• **Op te lossen**
#1 Ga na of elke bewering hieronder strookt met de uitspraak over de echtscheiding en antwoord telkens met ja of nee, met de doorslaggevende woorden uit de uitspraak letterlijk geciteerd. (a) De mondelinge behandeling in hoger beroep vond plaats op 25 juni 2024. (b) Het hof vernietigt de toekenning van een voorschot van € 10.000,- aan de man. (c) De vrouw en de man zijn ouders van drie minderjarige kinderen.
#2 Kopieer letterlijk een deel van de uitspraak over de echtscheiding: begin bij de woorden "Echtscheiding, gezag en" en stop na "van de vrouw.".
#3 Pak de uitspraak over de echtscheiding op waar de tekst ophoudt en schrijf verder.

• **Getoonde passage**

· · ·

ECLI:NL:GHARL:2024:4668

Gerechtshof Arnhem-Leeuwarden

Datum uitspraak
16 juli 2024
Publicatiedatum
16 juli 2024
Zaaknummer
200.337.222
Instantie
Gerechtshof Arnhem-Leeuwarden
Type
Uitspraak
Rechtsgebied
Civiel recht; Personen- en familierecht
Procedures
  • Hoger beroep
Vindplaatsen
  • Rechtspraak.nl
AI samenvatting door LexboostAutomatisch gegenereerd

Echtscheiding, gezag en voorschot afwikkeling huwelijkse voorwaarden

In deze zaak, behandeld door het Gerechtshof Arnhem-Leeuwarden op 16 juli 2024, gaat het om een echtscheiding tussen een vrouw en een man, die ook ouders zijn van vier minderjarige kinderen. De vrouw heeft hoger beroep ingesteld tegen een eerdere beschikking van de rechtbank Gelderland, waarin de echtscheiding werd uitgesproken en het gezamenlijk gezag over de kinderen werd afgewezen. De vrouw verzoekt het hof om haar eenhoofdig gezag over de kinderen toe te kennen, terwijl de man in incidenteel hoger beroep komt en verzoekt om de echtscheiding te vernietigen en om een deskundige te benoemen voor de vaststelling van de werkelijke wil van de vrouw.

De procedure in hoger beroep omvatte een mondelinge behandeling op 25 juni 2024, waarbij beide partijen en vertegenwoordigers van de GI en de raad voor de kinderbescherming aanwezig waren. Het hof oordeelt dat de vrouw terecht hoger beroep heeft ingesteld, maar dat de man niet-ontvankelijk is in zijn verzoeken die betrekking hebben op de echtscheiding, omdat deze te laat zijn ingediend. Het hof concludeert dat de kinderen klem zitten tussen de ouders en dat wijziging van het gezag in het belang van de kinderen noodzakelijk is. De man wordt niet-ontvankelijk verklaard in zijn verzoek tot echtscheiding, terwijl de vrouw het eenhoofdig gezag over de kinderen krijgt toegewezen.

Daarnaast wordt de beschikking van de rechtbank Gelderland, waarin de man een voorschot van € 10.000,- is toegekend uit hoofde van de afwikkeling van de huwelijkse voorwaarden, bekrachtigd. Het hof compenseert de proceskosten in hoger beroep, gezien de familierechtelijke aard van de zaak.

Uitspraak

GERECHTSHOF ARNHEM-LEEUWARDEN

locatie Arnhem
afdeling civiel recht
zaaknummers gerechtshof 200.337.222 en 200.339.363
(zaaknummer rechtbank Gelderland 414877)
beschikking van 16 juli 2024
inzake
[verzoekster],
wonende te [woonplaats1] ,
verzoekster in het principaal hoger beroep,
verweerster in het incidenteel hoger beroep,
verder te noemen: de vrouw,
advocaat: mr. S. Striekwold,
en
[verweerder],
wonende te [woonplaats1] ,
verweerder in het principaal hoger beroep,
verzoeker in het incidenteel hoger beroep,
verder te noemen: de man,
advocaat: mr. A. Oosterhuis-Boeve.
Als belanghebbende is aangemerkt:
de gecertificeerde instelling
Stichting Jeugdbescherming Gelderland,
gevestigd te Doetinchem,
verder te noemen: de GI.

· · ·

• **Inhoud dataset**
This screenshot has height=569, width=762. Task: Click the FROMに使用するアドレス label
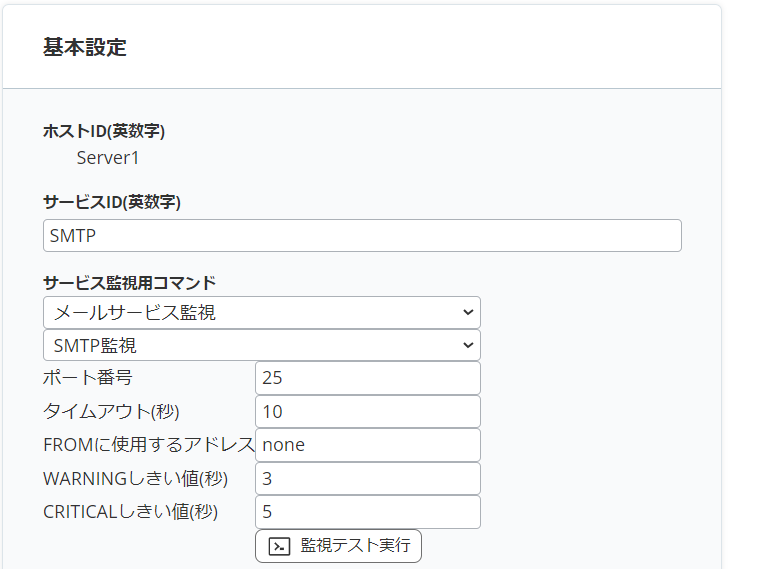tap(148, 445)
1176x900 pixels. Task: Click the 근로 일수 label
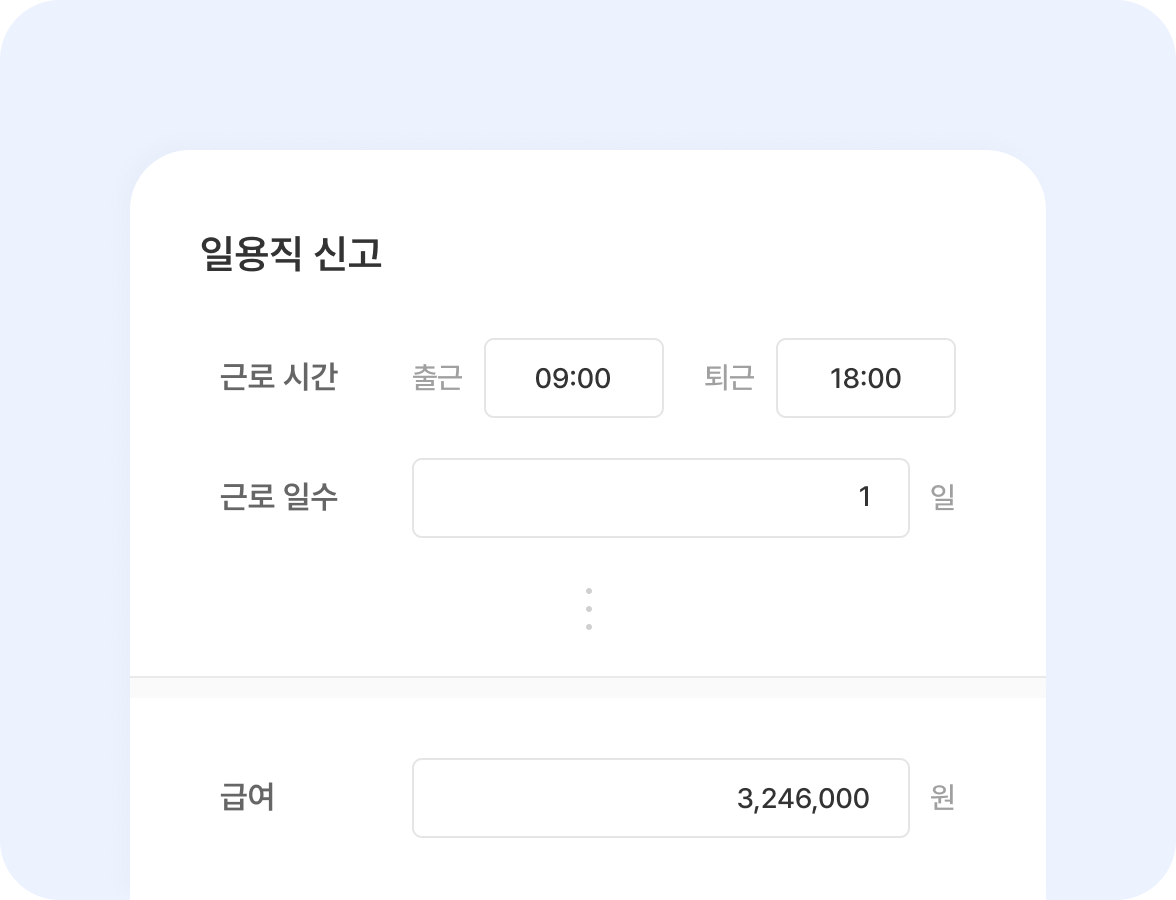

· · ·

• **Antwoorden opgaven**
#1
(a) Ja: "De procedure in hoger beroep omvatte een mondelinge behandeling op 25 juni 2024"
(b) Nee: "waarin de man een voorschot van € 10.000,- is toegekend uit hoofde van de afwikkeling van de huwelijkse voorwaarden, bekrachtigd"
(c) Nee: "die ook ouders zijn van vier minderjarige kinderen"

#2
Echtscheiding, gezag en voorschot afwikkeling huwelijkse voorwaarden

In deze zaak, behandeld door het Gerechtshof Arnhem-Leeuwarden op 16 juli 2024, gaat het om een echtscheiding tussen een vrouw en een man, die ook ouders zijn van vier minderjarige kinderen. De vrouw heeft hoger beroep ingesteld tegen een eerdere beschikking van de rechtbank Gelderland, waarin de echtscheiding werd uitgesproken en het gezamenlijk gezag over de kinderen werd afgewezen. De vrouw verzoekt het hof om haar eenhoofdig gezag over de kinderen toe te kennen, terwijl de man in incidenteel hoger beroep komt en verzoekt om de echtscheiding te vernietigen en om een deskundige te benoemen voor de vaststelling van de werkelijke wil van de vrouw.

#3
1.Het geding in eerste aanleg

Het hof verwijst voor het geding in eerste aanleg naar de beschikking van de rechtbank Gelderland, zittingsplaats Zutphen, van 1 november 2023, uitgesproken onder voormeld zaaknummer (hierna: de bestreden beschikking).

2.Het geding in hoger beroep

2.1
Het verloop van de procedure blijkt uit:
- het beroepschrift met producties, ingekomen op 30 januari 2024;
- het verweerschrift tevens incidenteel hoger beroep en aanvullende verzoeken met producties;
- het verweerschrift in het incidenteel hoger beroep met producties;
- een journaalbericht van mr. Oosterhuis-Boeve van 13 juni 2024 met producties;
- een journaalbericht van mr. Striekwold van 14 juni 2024 met producties en aanvullend beroepschrift.
2.2
De mondelinge behandeling heeft op 25 juni 2024 plaatsgevonden.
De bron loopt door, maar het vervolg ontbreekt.